##### Text section

Using Itextsharp to Extract and Update Links in an Existing PDF

using ITextSharp to extract and update links in an existing PDF

This one is a little complicated if you don't know the internals of the PDF format and iText/iTextSharp's abstraction/implementation of it. You need to understand how to use PdfDictionary objects and look things up by their PdfName key. Once you get that you can read through the official PDF spec and poke around a document pretty easily. If you do care I've included the relevant parts of the PDF spec in parenthesis where applicable.

Anyways, a link within a PDF is stored as an annotation (PDF Ref 12.5). Annotations are page-based so you need to first get each page's annotation array individually. There's a bunch of different possible types of annotations so you need to check each one's SUBTYPE and see if its set to LINK (12.5.6.5). Every link should have an ACTION dictionary associated with it (12.6.2) and you want to check the action's S key to see what type of action it is. There's a bunch of possible ones for this, link's specifically could be internal links or open file links or play sound links or something else (12.6.4.1). You are looking only for links that are of type URI (note the letter I and not the letter L). URI Actions (12.6.4.7) have a URI key that holds the actual address to navigate to. (There's also an IsMap property for image maps that I can't actually imagine anyone using.)

##########
##### Dataset excerpt

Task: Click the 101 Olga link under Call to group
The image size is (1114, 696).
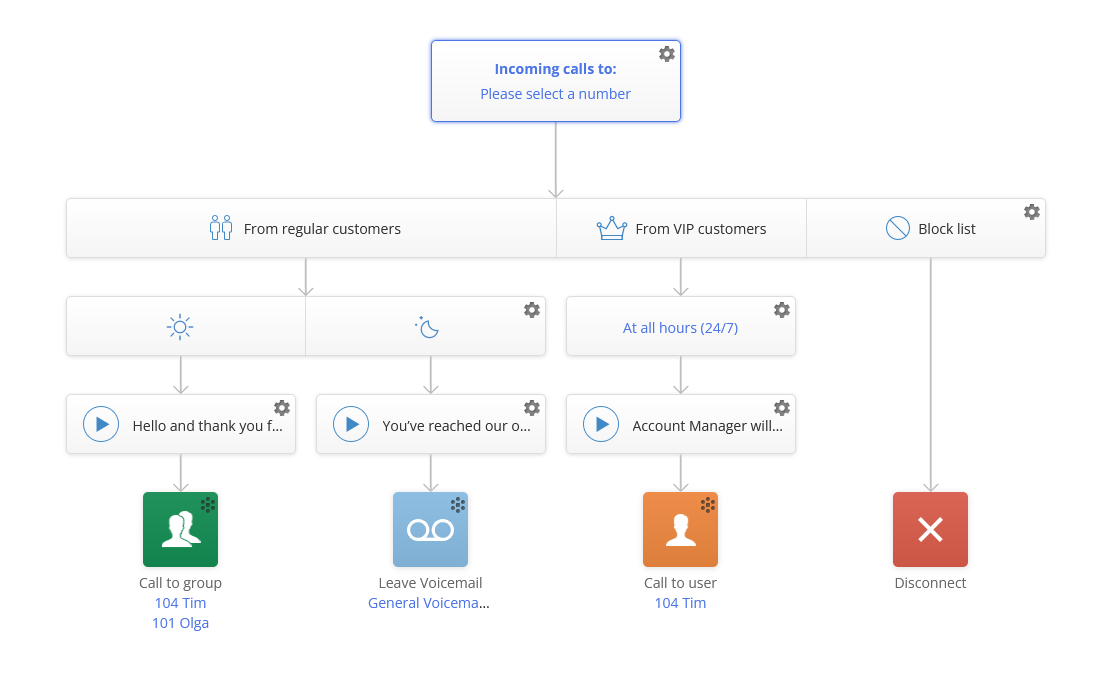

##########

Instructions:
1 – In the text about PDF links in iTextSharp, copy the passage between "Anyways, a link" and "imagine anyone using.)", inclusive.
2 – According to the text about PDF links in iTextSharp, what key holds the actual address in a URI action?
3 – Extend the text about PDF links in iTextSharp from where it stops.

Outputs by task:
1 –
Anyways, a link within a PDF is stored as an annotation (PDF Ref 12.5). Annotations are page-based so you need to first get each page's annotation array individually. There's a bunch of different possible types of annotations so you need to check each one's SUBTYPE and see if its set to LINK (12.5.6.5). Every link should have an ACTION dictionary associated with it (12.6.2) and you want to check the action's S key to see what type of action it is. There's a bunch of possible ones for this, link's specifically could be internal links or open file links or play sound links or something else (12.6.4.1). You are looking only for links that are of type URI (note the letter I and not the letter L). URI Actions (12.6.4.7) have a URI key that holds the actual address to navigate to. (There's also an IsMap property for image maps that I can't actually imagine anyone using.)

2 – The URI key.

3 –
Whew. Still reading? Below is a full working VS 2010 C# WinForms app based on my post here targeting iTextSharp 5.1.1.0. This code does two main things: 1) Create a sample PDF with a link in it pointing to Google.com and 2) replaces that link with a link to bing.com. The code should be pretty well commented but feel free to ask any questions that you might have.

using System;
using System.Text;
using System.Windows.Forms;
using iTextSharp.text;
using iTextSharp.text.pdf;
using System.IO;

namespace WindowsFormsApplication1
{
public partial class Form1 : Form
{

//Folder that we are working in
private static readonly string WorkingFolder = Path.Combine(Environment.GetFolderPath(Environment.SpecialFolder.Desktop), "Hyperlinked PDFs");
//Sample PDF
private static readonly string BaseFile = Path.Combine(WorkingFolder, "OldFile.pdf");
//Final file
private static readonly string OutputFile = Path.Combine(WorkingFolder, "NewFile.pdf");

public Form1()
{
InitializeComponent();
}

private void Form1_Load(object sender, EventArgs e)
{
CreateSamplePdf();
UpdatePdfLinks();
this.Close();
}

private static void CreateSamplePdf()
{
//Create our output directory if it does not exist
Directory.CreateDirectory(WorkingFolder);

//Create our sample PDF
using (iTextSharp.text.Document Doc = new iTextSharp.text.Document(PageSize.LETTER))
{
using (FileStream FS = new FileStream(BaseFile, FileMode.Create, FileAccess.Write, FileShare.Read))
{
using (PdfWriter writer = PdfWriter.GetInstance(Doc, FS))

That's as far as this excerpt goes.